One potential benefit of mHealth is its scalability for delivering services to more patients in China. There are shortages in professional mental health staff, with only 2.19 psychiatrists and 5.51 registered psychiatric nurses per 100,000 people [24]. These resources are centralized in major institutions with scant outpatient coverage. In 2018, 97% of psychiatric services were provided in hospitals [25]. The studies reviewed here all delivered similar elements such as psychoeducation and self-management, supervised group chats, and contact with a multidisciplinary team and/or nursing staff. In this regard, the WeChat platform became an extension of virtual outpatient care. While Chinese patients prefer in-person medical interactions, they also have positive attitudes towards mHealth for depression treatment [11]. The advantages of these WeChat programs for patients could include greater accessibility (especially outside urban centers), more discreet delivery, lower costs, empowerment of patients and their families, and, especially important in the context of the global COVID pandemic, reduced need for in-person interactions.

However, there are also limitations and barriers to the wider use of mHealth in China and elsewhere. For example, access to the internet in rural China is still lagging. By the end of 2021, 57.6% of people in rural areas were using the internet, compared to 81.3% of people in urban areas [10]. Despite rural usage rapidly increasing from 35.4% in 2017 [10], there remains a large digital divide that compounds barriers to mental healthcare access.

There are several gaps in the available data representing areas for further research. Almost all the studies focused on recently discharged patients from hospitals or mental health centers, overrepresenting seriously ill patients from urban tertiary centers. Only one study involved acute treatment of outpatients at a hospital clinic, also based in an urban location. Data for patients in underserved regions, especially rural China, remain lacking. Workload burden is also a concern. Every study implemented WeChat platforms that required the involvement of healthcare professionals. A recent study surveying 225 Chinese mental health professionals about eHealth showed that roughly half are concerned about the increased workload, and two-thirds feel they would have inadequate time and energy [11]. Future studies will need to consider the implementation of mHealth in ways that are effective for patients and acceptable to healthcare providers. Additionally, privacy and security issues were not explicitly discussed in the included studies. Data privacy in mHealth is a major issue globally, and China has unique challenges in this regard. Some health data, such as genetic data, is already considered and regulated as property of the state [26]. China has introduced recent regulations, including the Personal Information Protection Law applying to any online data collection [27], but effective mHealth privacy regulation remains an ongoing area of development in China, as it does in many other countries [28-29]. Future mHealth studies should address privacy and security safeguards within the context of evolving regulatory changes.

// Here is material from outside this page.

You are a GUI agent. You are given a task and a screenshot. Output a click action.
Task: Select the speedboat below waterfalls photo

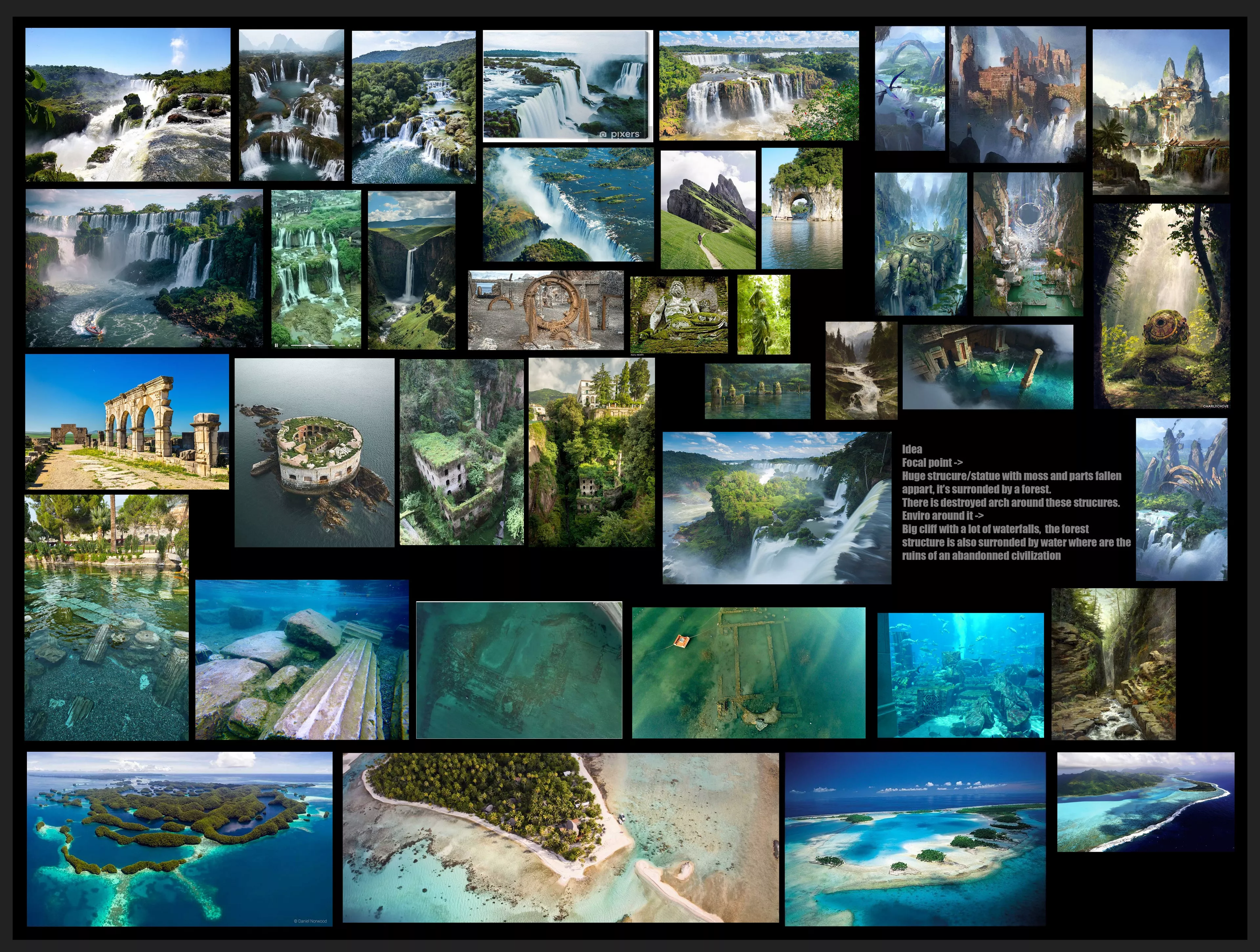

Research into mHealth is challenged by the large number but low quality of apps. Even in North America, where markets are more mature and more diverse options are available, the majority of apps are not evidence-based and some are occasionally harmful [30]. In China, the total number of mental health-related apps available on online storefronts is growing rapidly, and most of them are also not evidence-based [31]. With an often-overwhelming number of options, there is a great need for future research to refine and identify the best mHealth implementations and strategies to guide patients and practitioners.